For now, Meta’s closest thing to an AR product — the Quest Pro (which it calls “mixed reality”) — is expensive for many people, priced at $1,500 per headset. It could take years for Meta to develop a breakthrough AR device that’s significantly more affordable. But in some ways, Zuckerberg is one of the best-positioned tech leaders to make the long-term investments required to reach that breakthrough.

“Mark is somebody who has tremendous vision for what will be popular and resonate with billions of people in the future,” said Meta CTO Bosworth, speaking to Recode in a December interview about his end-of-year memo. “He has the willpower and the fortitude to survive all the critiques and criticism around it. And he’s got a track record that I think speaks for itself.”

One of Zuckerberg’s greatest strengths as a leader — which many employees recognize — is that he is the only remaining major tech CEO who is also a company founder, with control of the board and essential immunity from being fired. That means he can make decisions that may seem risky to shareholders at the time but end up being smart long-term bets.
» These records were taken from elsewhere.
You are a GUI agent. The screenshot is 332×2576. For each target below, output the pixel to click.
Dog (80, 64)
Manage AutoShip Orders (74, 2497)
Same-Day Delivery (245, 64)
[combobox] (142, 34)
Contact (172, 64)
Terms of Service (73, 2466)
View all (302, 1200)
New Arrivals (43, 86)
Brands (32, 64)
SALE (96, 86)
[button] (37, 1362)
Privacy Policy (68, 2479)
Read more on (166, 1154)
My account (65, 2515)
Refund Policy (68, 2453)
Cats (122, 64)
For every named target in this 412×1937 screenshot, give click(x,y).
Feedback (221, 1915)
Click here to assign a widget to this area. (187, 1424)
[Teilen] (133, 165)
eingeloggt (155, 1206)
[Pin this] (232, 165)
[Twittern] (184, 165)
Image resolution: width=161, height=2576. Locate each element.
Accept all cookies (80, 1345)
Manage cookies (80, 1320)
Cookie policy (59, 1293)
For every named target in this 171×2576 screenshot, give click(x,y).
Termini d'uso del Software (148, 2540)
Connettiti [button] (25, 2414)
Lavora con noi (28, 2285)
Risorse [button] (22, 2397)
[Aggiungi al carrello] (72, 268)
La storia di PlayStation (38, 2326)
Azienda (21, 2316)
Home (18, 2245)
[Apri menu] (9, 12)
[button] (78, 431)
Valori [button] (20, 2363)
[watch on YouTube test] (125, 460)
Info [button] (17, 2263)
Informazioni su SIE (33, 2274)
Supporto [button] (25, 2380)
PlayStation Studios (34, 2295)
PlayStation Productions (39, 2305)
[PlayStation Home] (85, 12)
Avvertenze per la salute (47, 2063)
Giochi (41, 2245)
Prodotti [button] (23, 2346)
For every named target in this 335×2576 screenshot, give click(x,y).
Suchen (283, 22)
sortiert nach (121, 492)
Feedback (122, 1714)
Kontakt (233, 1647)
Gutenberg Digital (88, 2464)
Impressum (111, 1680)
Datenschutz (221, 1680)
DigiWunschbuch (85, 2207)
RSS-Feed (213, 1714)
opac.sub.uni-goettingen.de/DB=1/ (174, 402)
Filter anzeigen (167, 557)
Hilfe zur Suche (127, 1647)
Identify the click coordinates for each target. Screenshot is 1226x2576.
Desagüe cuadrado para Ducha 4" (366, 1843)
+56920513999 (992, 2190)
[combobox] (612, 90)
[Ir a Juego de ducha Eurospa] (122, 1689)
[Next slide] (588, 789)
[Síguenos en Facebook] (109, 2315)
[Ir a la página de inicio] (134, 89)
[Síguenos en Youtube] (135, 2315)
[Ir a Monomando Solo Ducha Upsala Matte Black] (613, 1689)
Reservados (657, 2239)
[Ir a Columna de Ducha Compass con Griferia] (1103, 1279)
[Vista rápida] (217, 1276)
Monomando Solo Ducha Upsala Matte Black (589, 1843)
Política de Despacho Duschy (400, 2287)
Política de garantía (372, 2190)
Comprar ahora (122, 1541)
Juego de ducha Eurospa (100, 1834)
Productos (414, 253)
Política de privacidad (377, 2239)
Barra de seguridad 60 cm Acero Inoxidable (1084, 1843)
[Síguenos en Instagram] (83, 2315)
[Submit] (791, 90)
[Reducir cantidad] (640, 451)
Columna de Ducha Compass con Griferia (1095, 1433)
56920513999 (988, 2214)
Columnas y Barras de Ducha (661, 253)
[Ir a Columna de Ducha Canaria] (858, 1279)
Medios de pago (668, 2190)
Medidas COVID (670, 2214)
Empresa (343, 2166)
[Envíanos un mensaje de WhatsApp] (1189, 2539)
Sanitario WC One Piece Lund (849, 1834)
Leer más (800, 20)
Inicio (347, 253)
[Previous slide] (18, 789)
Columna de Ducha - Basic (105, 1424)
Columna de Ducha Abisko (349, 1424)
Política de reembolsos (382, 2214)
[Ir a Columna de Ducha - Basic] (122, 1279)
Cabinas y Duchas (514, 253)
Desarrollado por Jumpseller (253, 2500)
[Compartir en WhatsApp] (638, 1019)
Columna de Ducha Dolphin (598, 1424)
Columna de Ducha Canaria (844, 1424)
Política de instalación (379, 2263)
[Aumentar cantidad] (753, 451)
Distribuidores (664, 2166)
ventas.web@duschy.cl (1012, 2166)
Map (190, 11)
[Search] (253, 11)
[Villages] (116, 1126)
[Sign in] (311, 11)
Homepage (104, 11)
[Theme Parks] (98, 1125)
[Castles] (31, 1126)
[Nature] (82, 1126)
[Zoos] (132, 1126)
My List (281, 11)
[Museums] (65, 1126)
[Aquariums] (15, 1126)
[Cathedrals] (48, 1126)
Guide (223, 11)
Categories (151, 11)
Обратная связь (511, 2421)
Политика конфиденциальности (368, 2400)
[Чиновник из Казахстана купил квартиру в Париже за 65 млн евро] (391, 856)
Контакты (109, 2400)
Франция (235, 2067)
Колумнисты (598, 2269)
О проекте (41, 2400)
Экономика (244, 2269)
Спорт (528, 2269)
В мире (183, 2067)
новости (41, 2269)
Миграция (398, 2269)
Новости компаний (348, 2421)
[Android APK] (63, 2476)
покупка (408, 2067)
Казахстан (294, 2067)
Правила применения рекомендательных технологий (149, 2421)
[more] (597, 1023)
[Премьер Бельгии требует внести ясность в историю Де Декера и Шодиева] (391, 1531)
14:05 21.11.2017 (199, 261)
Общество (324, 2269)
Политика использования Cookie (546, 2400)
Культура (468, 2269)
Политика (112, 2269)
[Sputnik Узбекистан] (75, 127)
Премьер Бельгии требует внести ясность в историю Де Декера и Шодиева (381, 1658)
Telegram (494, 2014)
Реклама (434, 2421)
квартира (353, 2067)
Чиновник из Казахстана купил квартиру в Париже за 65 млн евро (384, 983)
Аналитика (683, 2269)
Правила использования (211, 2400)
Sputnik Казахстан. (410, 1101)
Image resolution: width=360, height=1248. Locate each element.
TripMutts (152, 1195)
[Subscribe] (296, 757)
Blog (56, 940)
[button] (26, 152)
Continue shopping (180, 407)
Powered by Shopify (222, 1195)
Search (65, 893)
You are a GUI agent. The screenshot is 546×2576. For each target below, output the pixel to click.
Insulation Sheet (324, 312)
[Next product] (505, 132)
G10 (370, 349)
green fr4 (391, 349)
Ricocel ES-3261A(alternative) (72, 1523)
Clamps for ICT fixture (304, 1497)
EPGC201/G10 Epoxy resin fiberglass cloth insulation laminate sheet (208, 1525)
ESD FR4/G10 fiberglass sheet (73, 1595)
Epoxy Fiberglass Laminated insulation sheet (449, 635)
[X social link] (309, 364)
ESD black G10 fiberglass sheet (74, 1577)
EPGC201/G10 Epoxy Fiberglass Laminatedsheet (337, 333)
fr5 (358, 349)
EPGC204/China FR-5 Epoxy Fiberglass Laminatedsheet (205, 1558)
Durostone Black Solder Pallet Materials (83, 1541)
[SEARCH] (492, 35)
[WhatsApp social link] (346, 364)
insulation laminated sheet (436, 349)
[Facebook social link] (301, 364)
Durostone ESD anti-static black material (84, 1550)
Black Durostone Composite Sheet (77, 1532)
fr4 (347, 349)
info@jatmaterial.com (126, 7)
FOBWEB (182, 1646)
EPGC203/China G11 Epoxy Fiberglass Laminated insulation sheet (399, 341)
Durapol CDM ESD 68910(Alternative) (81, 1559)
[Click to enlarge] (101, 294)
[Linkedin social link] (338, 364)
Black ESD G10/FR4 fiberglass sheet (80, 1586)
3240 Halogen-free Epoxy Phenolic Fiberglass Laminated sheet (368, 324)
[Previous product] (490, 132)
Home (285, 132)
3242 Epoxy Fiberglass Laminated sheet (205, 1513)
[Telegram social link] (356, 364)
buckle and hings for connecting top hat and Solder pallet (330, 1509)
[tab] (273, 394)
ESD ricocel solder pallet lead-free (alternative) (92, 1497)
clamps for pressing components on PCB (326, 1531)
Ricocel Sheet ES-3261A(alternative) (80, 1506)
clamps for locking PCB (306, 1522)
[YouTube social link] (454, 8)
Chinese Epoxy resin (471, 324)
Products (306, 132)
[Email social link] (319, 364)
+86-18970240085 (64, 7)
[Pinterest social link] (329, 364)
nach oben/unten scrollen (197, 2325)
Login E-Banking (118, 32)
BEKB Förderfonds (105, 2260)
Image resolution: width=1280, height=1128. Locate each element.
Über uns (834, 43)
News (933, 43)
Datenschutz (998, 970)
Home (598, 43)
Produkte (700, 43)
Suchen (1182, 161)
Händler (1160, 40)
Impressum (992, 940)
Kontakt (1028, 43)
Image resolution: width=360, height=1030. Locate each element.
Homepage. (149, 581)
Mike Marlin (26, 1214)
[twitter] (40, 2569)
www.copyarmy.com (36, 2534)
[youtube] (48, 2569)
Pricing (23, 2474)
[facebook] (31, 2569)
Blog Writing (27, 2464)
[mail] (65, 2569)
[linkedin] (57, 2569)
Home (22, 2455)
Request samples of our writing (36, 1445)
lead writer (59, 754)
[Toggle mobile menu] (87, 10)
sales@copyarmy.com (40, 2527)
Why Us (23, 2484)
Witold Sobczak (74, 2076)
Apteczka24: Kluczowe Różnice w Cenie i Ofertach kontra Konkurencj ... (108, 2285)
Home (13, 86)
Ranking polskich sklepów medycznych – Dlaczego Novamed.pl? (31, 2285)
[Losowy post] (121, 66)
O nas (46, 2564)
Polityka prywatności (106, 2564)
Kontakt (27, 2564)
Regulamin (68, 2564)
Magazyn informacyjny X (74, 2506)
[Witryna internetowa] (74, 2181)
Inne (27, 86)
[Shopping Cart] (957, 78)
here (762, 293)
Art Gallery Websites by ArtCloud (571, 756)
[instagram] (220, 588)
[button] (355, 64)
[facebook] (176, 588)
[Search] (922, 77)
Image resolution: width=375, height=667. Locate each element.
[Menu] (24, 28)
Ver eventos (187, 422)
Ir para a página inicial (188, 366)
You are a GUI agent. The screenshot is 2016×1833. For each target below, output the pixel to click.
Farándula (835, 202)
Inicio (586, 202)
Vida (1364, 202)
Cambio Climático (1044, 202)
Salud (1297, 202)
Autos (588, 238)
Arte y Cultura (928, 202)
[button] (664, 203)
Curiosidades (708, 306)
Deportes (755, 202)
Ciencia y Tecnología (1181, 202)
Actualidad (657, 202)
Ten years ago, many industry experts thought Zuckerberg was wildly overspending when he bought Instagram, but it ended up being one of the most successful acquisitions in tech history.

“He’s always had a one-year, three-year, five-year, and 10-year plan,” said top social media business analyst Mark Mahaney, senior managing director of Evercore. “It’s a great thing for managers to show they’re running the business long term, [and] they’re not gonna be juked out of a business plan just because of Wall Street.”

Still, though Mahaney is long-term bullish on Meta, he’s asking himself, “Is this the next Yahoo or not? Is this a melting ice cube? Are there going to be fewer people using Facebook” in the future?

Many Meta employees are asking themselves the same questions. For those who believe in Zuckerberg’s vision and stick around, this could be a chance to beat the skeptics.

Toward the end of Zuckerberg’s Q&A with employees, in response to an employee question about some of the more “alarming” results in the employee morale survey reflecting people’s poor confidence in leadership, Zuckerberg told his employees to see the upside. He said that now, with lower stock prices, employees would benefit more if the markets swing the other way.

“I don’t know when investors will recognize the success of what we’re doing,” Zuckerberg said. “And maybe that’ll be in [2023], or maybe a week, [or] maybe we’ll take a few more years.”